スタートアップ界は、若い創業者のストーリーを好む。大学の寮の部屋にいたマーク・ザッカーバーグや、ガレージにいたスティーブ・ジョブズなどだ。こうした神話は、若いうちに始めなければチャンスを完全に逃してしまうと思い込ませる。しかし、カーネル・サンダースがKFCのフランチャイズ展開を始めたのは65歳のときだった。レイ・クロックがマクドナルドを拡大したのは52歳、サム・ウォルトンが最初のウォルマートを開いたのは44歳、アリアナ・ハフィントンがハフポスト(The Huffington Post)を立ち上げたのは55歳のときだ。若さへの執着は、何が本当に有効かを何十年もかけて学んだ後に富を築いた創業者たちを無視している。
皮肉な現実がある。20代や30代のときは経験不足だと言われ、40代になるとチャンスを逃したと言われる。チャンスの窓が開いている瞬間などないように思える。私は22歳で最初のビジネスを始め、32歳で売却した。その後、苦労して得た教訓を次に立ち上げた会社に活かした。それによって成長は加速し、過ちは減った。経験は何十年もかけて積み重なるものであり、ごまかすことはできない。
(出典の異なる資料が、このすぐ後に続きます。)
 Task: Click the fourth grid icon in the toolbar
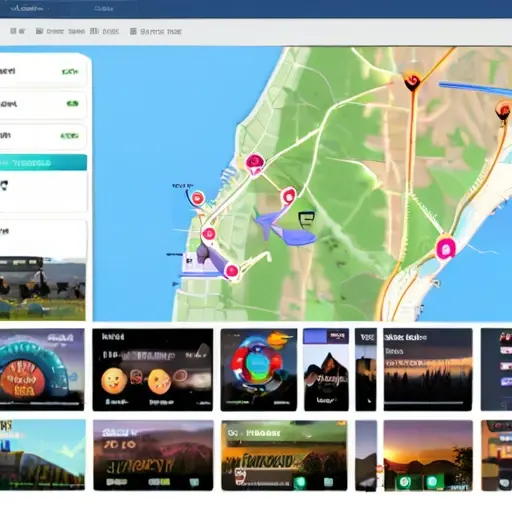[133, 31]
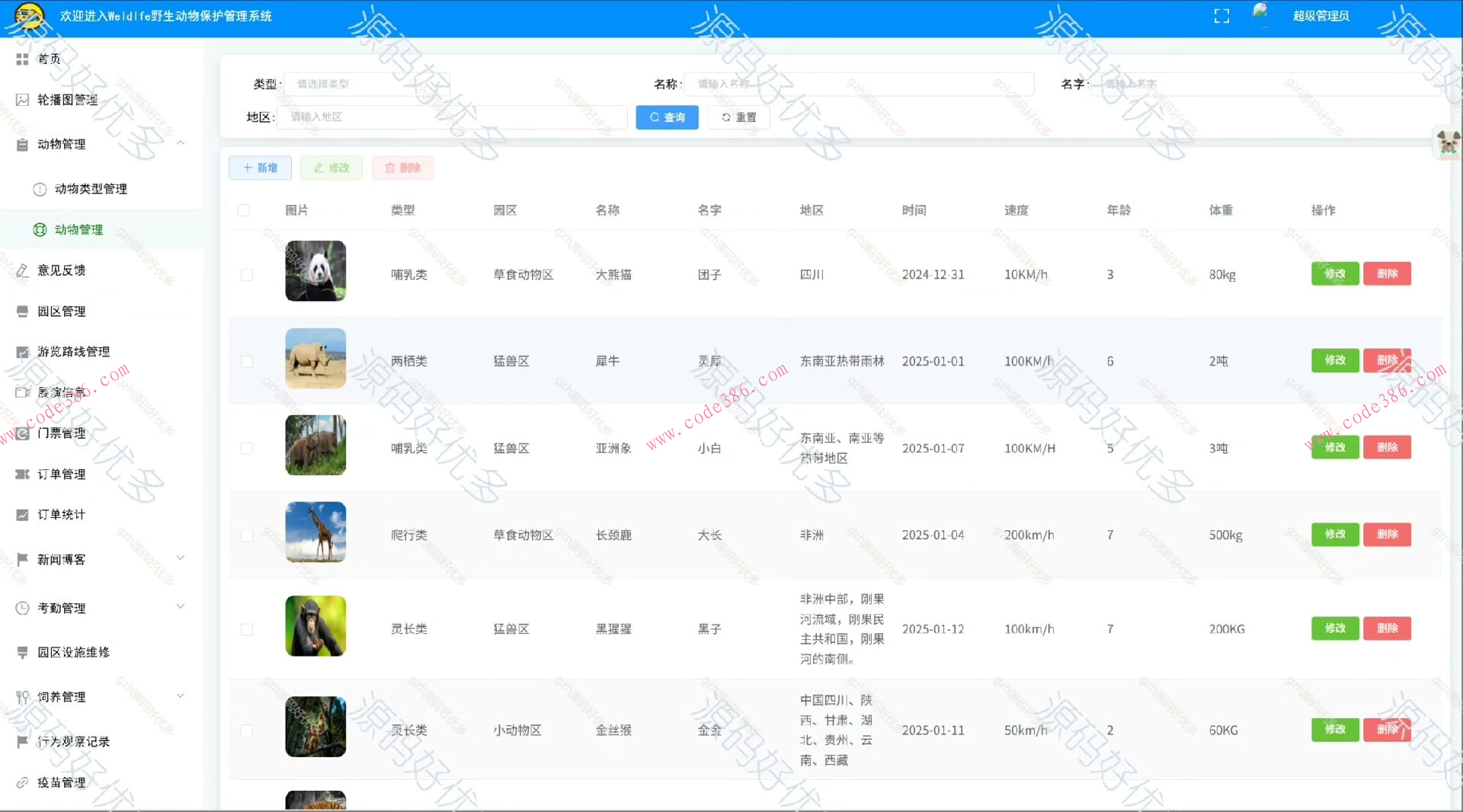
Task: Select the 轮播图管理 carousel management icon
Action: coord(22,99)
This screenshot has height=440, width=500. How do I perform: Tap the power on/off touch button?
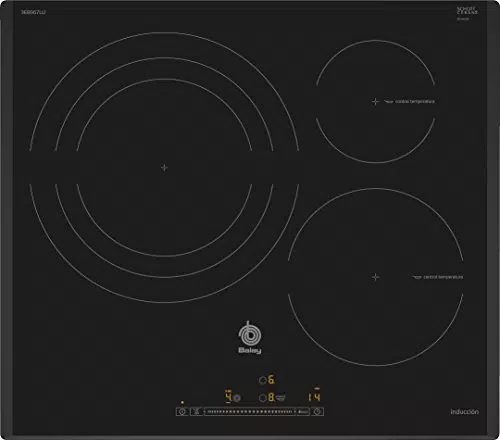click(182, 412)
ここに紹介する10人の起業家は、44歳から85歳までと幅広い。彼らは燃え尽き、解雇され、すべてを失いながらも、そこから立ち上がって再建を果たした。彼らのストーリーは、起業が若者のものであるという神話を打ち砕く。
40歳を過ぎてから起業した理由
好奇心に定年はない
ジョアン・アルフォード(85歳)は、1962年にブルックヘブン国立研究所の数学者としてキャリアをスタートさせた。ChatGPTが登場したとき、彼女はそこにチャンスを見出した。現在、ChatGPTユーザーの上位5%に認定され、パワーユーザーである「ストラテジスト」と評される彼女は、本を執筆中であり、自身の存在価値に年齢制限はないことを証明している。「好奇心、勇気、そして存在価値に定年はありません」とアルフォードは語る。彼女の半分の年齢の人の多くが新しいテクノロジーに抵抗するなか、彼女はそれを使いこなしている。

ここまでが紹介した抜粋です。